Gerade einmal 13 Monate alt war das Urteil des EuGH zur Verwechslungsfähigkeit von aus Einzelbuchstaben gestalteten Bildmarken (Urteil vom 10.10.2012 – C-611/11). Darin hatte das höchste europäische Gericht betont, dass zwei für identische oder ähnliche Waren angemeldete Marken dann nicht verwechslungsfähig sind, wenn sie zwar aus demselben Einzelbuchstaben bestehen, dieser aber jeweils abweichend grafisch gestaltet ist. Allein aus der Identität der Buchstaben, so der EuGH damals, lasse sich eine Verwechslungsgefahr nicht begründen.
Diesen jüngst begründeten Grundsatz stellt das EuG in seiner neuen Entscheidung nun wieder in Frage. Darin ging es um zwei für Bekleidung angemeldete Marken, die jeweils aus dem Buchstaben „X“ in unterschiedlicher Gestaltung bestanden. Beide Buchstaben wiesen allenfalls marginale Ähnlichkeit auf, die vor allem darin bestand, dass an der Kreuzungsstelle der beiden X-Balken eine Aussparung vorhanden war, die als weiße Linie sichtbar war. Weder Strichstärke noch Form waren annähernd ähnlich.
Die klangliche und konzeptionelle Ähnlichkeit reichte den Richtern des EuG dennoch aus, um von einer Verwechslungsgefahr auszugehen. Denn in der Bekleidungsbranche sei es durchaus üblich, dass Marken – ausgehend von einer Grundform – für unterschiedliche Produktlinien in verschiedener individueller Ausprägung genutzt würden. Aus diesem Grunde seien die optischen Abweichungen nicht geeignet, die Verwechslungsgefahr zu beseitigen.
Auch diese Begründung bricht mit früheren Entscheidungen des EuGH, der vor Jahren betont hatte, dass solche Untermarken regelmäßig eines dominierenden Merkmals bedürften, das dann in Varianten verwendet würde. Die bloße Verwendung eines Buchstabens kann eine solche Dominanz aber nicht herstellen. Es widerspräche auch der Idee einer Bildmarke und überhaupt dem Grundsatz der Abgrenzbarkeit einer Marke, wollte man den Markenschutz derart ausdehnen, dass optisch vollkommen abweichende Gestaltungen derselben Marke zugeordnet werden.

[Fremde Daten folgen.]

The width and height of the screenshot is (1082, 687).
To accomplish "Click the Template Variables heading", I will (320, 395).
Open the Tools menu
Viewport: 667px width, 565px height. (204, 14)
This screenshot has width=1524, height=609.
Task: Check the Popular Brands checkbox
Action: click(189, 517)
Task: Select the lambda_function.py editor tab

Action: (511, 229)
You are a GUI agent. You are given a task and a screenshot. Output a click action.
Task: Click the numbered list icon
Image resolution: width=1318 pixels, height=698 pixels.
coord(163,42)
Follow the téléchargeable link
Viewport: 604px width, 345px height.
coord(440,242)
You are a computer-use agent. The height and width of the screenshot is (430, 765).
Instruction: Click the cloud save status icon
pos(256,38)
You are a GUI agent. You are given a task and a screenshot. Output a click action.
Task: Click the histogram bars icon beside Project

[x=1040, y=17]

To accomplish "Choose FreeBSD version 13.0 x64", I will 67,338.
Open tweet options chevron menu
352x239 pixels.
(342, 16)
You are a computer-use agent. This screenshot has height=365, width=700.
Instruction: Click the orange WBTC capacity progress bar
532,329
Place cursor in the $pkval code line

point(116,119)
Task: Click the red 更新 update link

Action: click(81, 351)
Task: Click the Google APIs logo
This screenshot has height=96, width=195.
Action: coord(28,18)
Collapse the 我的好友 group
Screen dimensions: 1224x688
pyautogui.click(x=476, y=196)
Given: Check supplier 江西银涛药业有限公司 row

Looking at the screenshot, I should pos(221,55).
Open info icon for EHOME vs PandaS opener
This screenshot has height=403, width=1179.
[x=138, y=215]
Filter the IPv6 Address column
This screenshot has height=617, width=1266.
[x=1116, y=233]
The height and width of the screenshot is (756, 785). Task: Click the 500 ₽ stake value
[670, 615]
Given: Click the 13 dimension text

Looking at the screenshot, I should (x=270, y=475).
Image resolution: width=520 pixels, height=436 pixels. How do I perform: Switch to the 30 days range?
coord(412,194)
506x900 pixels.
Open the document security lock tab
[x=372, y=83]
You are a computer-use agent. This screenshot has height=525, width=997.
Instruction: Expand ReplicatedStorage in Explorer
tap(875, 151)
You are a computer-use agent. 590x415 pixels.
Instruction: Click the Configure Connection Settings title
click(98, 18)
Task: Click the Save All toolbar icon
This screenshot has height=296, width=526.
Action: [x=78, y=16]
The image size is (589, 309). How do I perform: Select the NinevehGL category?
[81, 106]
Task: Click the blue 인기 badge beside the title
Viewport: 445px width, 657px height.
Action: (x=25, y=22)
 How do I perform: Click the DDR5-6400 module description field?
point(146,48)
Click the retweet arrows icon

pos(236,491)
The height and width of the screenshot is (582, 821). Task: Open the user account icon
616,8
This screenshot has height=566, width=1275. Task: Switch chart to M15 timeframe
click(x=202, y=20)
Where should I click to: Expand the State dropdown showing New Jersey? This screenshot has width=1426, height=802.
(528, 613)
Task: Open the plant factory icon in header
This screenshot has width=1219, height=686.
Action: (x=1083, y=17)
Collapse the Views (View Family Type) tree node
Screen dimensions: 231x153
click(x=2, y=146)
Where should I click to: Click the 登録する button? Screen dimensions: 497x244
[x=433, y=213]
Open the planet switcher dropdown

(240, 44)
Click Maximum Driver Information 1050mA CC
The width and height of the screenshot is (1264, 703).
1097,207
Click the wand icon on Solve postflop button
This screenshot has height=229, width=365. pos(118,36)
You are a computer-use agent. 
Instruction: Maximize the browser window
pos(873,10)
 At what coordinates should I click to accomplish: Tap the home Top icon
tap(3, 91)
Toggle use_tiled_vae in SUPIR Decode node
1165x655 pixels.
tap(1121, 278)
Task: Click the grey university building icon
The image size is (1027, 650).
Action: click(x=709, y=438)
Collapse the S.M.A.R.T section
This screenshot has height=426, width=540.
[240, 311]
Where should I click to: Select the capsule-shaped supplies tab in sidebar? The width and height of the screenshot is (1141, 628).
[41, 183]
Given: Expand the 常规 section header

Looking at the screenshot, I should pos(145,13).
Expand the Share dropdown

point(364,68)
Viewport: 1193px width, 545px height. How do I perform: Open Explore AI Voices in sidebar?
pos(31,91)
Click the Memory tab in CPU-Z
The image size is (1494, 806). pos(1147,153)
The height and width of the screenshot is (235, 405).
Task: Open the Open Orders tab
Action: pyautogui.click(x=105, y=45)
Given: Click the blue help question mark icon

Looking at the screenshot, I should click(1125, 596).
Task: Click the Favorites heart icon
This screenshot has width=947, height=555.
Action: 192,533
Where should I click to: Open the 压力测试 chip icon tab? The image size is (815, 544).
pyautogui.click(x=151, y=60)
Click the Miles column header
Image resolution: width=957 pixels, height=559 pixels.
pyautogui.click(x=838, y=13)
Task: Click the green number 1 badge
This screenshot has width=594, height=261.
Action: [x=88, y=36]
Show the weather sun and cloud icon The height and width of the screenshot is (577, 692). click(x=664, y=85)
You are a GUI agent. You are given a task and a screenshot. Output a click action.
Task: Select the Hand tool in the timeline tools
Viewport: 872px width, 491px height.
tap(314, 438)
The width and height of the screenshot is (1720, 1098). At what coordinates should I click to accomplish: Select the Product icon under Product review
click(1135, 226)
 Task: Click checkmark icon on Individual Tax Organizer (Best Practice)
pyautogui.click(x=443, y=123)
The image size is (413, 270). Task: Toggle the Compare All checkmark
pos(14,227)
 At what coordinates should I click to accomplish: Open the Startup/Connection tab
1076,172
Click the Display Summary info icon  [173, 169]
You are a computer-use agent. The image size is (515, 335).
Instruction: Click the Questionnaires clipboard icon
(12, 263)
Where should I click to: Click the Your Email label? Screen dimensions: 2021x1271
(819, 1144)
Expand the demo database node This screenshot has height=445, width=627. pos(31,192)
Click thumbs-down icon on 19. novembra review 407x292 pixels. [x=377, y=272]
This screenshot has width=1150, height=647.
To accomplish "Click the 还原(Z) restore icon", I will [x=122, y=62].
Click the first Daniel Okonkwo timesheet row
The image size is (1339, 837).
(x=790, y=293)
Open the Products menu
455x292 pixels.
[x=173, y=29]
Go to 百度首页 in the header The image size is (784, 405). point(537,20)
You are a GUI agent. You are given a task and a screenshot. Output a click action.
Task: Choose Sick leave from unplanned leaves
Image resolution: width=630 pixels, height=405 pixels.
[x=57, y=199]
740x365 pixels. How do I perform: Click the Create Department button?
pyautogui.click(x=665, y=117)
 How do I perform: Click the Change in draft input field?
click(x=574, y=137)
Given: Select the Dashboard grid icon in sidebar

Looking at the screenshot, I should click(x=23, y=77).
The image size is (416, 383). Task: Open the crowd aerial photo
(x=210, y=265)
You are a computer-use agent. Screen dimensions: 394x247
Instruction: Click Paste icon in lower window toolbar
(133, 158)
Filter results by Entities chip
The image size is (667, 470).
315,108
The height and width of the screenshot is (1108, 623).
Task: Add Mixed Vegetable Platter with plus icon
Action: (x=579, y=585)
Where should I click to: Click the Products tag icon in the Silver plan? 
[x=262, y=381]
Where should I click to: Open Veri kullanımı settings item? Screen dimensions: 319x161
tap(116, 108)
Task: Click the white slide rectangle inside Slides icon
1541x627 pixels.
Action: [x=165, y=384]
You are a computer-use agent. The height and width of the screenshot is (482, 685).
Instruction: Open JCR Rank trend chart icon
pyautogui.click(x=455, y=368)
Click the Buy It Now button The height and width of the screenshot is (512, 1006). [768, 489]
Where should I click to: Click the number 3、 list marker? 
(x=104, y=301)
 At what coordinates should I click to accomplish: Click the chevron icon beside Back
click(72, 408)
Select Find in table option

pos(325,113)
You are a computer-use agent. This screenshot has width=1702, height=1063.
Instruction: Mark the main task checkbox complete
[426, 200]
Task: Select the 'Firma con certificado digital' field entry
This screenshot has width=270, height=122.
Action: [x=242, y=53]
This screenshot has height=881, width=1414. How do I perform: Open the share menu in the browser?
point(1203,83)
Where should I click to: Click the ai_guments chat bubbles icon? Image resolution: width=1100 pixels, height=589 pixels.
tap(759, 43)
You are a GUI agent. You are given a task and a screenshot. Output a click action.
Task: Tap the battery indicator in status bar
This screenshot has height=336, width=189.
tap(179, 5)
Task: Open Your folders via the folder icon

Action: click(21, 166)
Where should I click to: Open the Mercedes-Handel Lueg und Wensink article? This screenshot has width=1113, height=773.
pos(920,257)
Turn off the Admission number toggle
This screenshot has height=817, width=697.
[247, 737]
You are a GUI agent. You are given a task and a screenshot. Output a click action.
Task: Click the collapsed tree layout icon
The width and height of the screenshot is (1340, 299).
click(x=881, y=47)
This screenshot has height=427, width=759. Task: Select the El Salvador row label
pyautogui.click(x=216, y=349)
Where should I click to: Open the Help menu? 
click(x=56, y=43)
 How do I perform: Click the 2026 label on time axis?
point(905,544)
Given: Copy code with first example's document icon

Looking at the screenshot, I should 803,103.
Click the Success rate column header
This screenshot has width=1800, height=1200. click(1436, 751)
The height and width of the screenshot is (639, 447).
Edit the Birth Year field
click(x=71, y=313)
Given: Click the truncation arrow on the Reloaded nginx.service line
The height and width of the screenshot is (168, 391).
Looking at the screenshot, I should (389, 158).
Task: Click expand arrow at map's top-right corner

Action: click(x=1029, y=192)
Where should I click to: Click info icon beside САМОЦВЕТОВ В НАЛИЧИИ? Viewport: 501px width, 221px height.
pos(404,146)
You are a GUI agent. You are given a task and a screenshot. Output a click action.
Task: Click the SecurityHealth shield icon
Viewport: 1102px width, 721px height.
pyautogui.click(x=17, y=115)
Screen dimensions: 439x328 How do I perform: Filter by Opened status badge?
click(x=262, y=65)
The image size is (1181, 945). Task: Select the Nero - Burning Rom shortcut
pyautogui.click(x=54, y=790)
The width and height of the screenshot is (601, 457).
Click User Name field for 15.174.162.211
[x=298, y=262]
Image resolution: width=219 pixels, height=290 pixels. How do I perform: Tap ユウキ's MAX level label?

Es bleibt abzuwarten, ob die Entscheidung die Spruchpraxis des HABM nachhaltig beeinflussen wird oder ob es bei einer – wenig überzeugenden – Einzelfallentscheidung bleibt. Setzte sich die neue Linie des EuG durch, dürfte die grafische Gestaltung von Einzelbuchstaben ungeachtet der individuellen Gestaltung künftig kaum noch gegen andere, aus demselben Buchstaben gebildete Marken durchzusetzen sein.